U.S. v. Seastrunk

Citation580 F.2d 800
Decision Date21 September 1978
Docket NumberNo. 77-5798,77-5798
PartiesUNITED STATES of America, Plaintiff-Appellee, v. Amos SEASTRUNK, a/k/a Jerry Armstrong, Defendant-Appellant.
CourtUnited States Courts of Appeals. United States Court of Appeals (5th Circuit)

Theodore J. Sakowitz, Federal Public Defender, Joel Kaplan, Asst. Federal Public Defender, Miami, Fla., for defendant-appellant.

Jack V. Eskenazi, U. S. Atty., Kevin M. Moore, Asst. U. S. Atty., Miami, Fla., for plaintiff-appellee.

Appeal from the United States District Court for the Southern District of Florida.

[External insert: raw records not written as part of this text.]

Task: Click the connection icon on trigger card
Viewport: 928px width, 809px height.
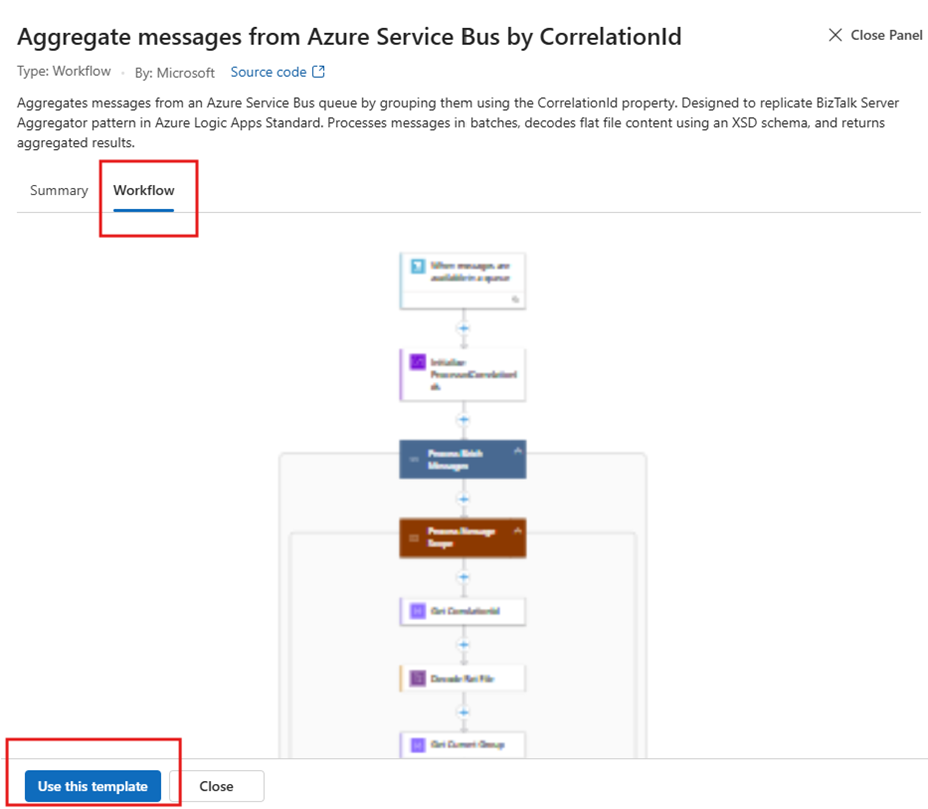Action: [515, 298]
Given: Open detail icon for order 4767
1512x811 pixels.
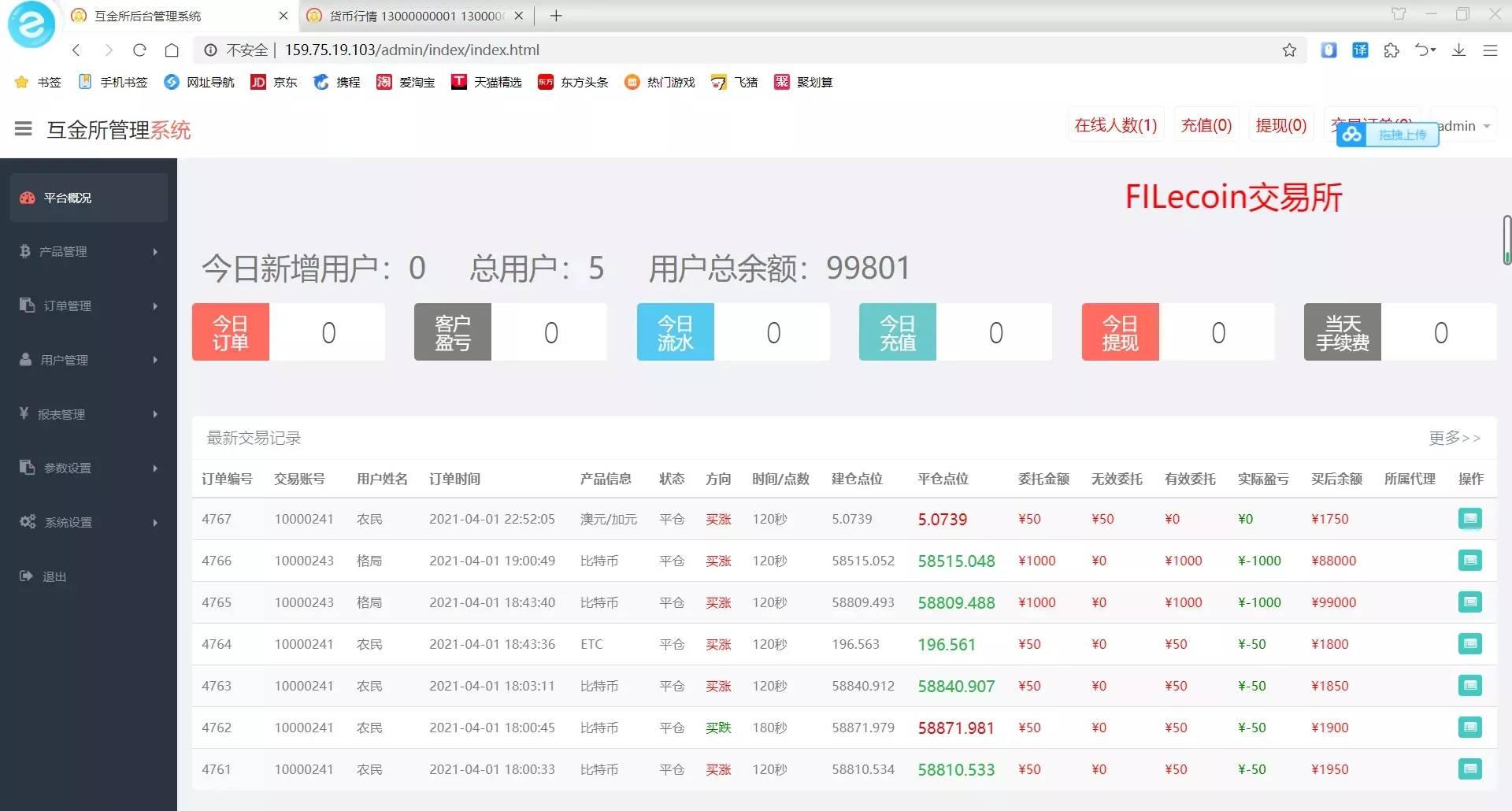Looking at the screenshot, I should tap(1471, 519).
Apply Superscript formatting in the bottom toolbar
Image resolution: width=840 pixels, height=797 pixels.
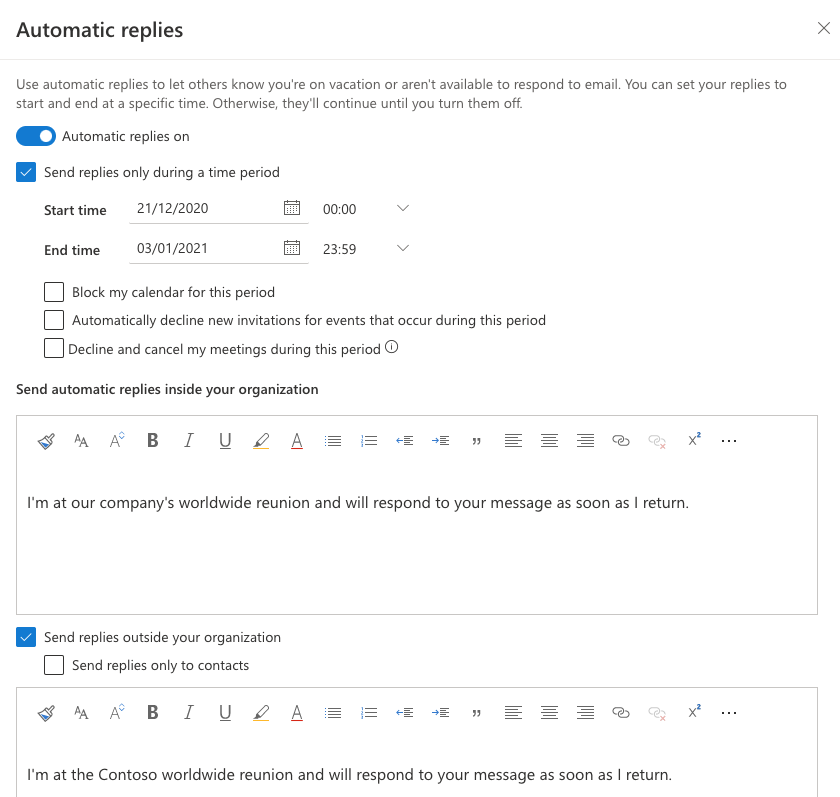point(693,712)
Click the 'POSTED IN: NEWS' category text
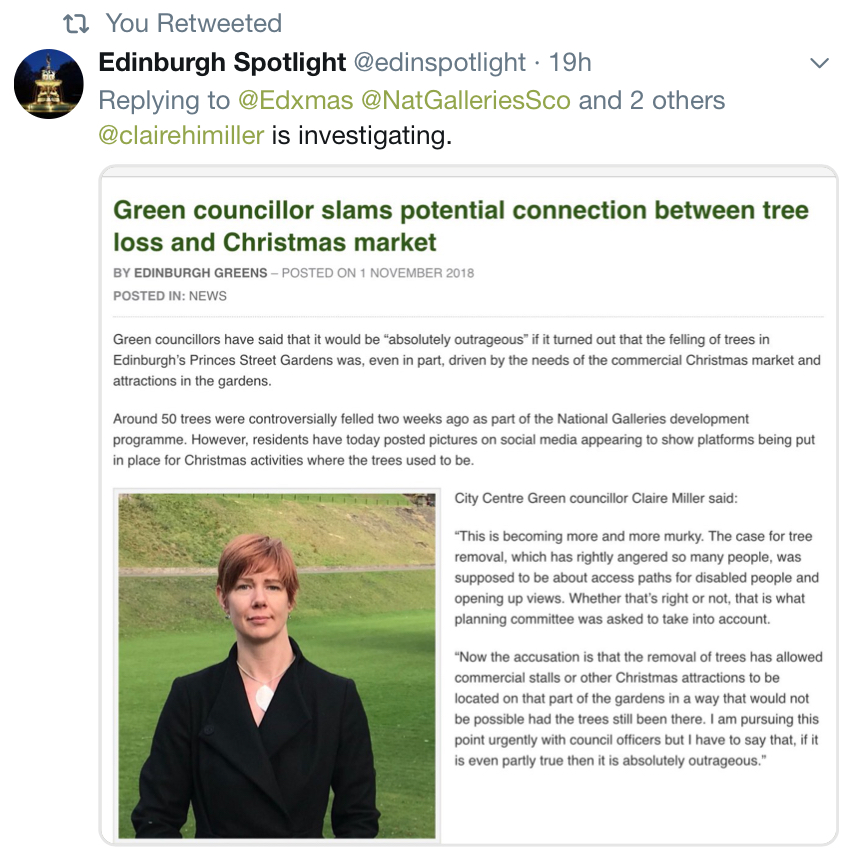Image resolution: width=848 pixels, height=860 pixels. 169,296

Before RONEY, RUBIN and VANCE, Circuit Judges.

PER CURIAM:

On June 3, 1977 at approximately 5:30 p. m., defendant robbed the Commercial Bank of Hollywood in Hollywood, Florida. He did so by handing a teller a note and by opening his shirt to display a gun sticking from his belt. The teller set off the silent alarm but other bank employees thought it was a false alarm. She finally gave defendant seven one-hundred-dollar bills, two fifties and five twenties. He was arrested a short time later in a lounge by a police officer who recognized him based on a radio description. At the time of his arrest defendant had seven one-hundred-dollar bills, two fifties and two twenties secreted under his undershorts.

Defendant was tried in the United States District Court for the Southern District of Florida for violating 18 U.S.C. § 2113(d). 1 He was convicted and sentenced to imprisonment for a period of thirty months.

Subsection 2113(d), under which defendant was tried and convicted, requires that a dangerous weapon be used in committing the robbery. Defendant argues that there was insufficient evidence to prove his use of a gun. He contends that he is entitled to be resentenced under 18 U.S.C. § 2113(a). 2 The term of the sentence imposed by the district court is well within the maximum for either section, but because 2113(d) is the more serious offense, defendant says that his classification and place of confinement are unjustly affected by his being sentenced under 2113(d).

Defendant relies on United States v. Cobb, 558 F.2d 486 (8th Cir. 1977). In Cobb the defendant bank robber brandished an object wrapped in newspaper. The bank teller could only see two dark holes, that appeared to be hollow, but which caused her to believe that the object was a shotgun. The Eighth Circuit vacated the conviction under 2113(d) and remanded for resentencing under 2113(a) holding that the evidence was insufficient to establish that a gun was in fact used in the robbery.

The questioned evidence in the present case is found in the testimony of the teller, the relevant portion of which is as follows:

Q. And what, if anything, did he say?

A. He gave a negative response and opened his shirt front and displayed what I though to be a gun butt sticking from his belt.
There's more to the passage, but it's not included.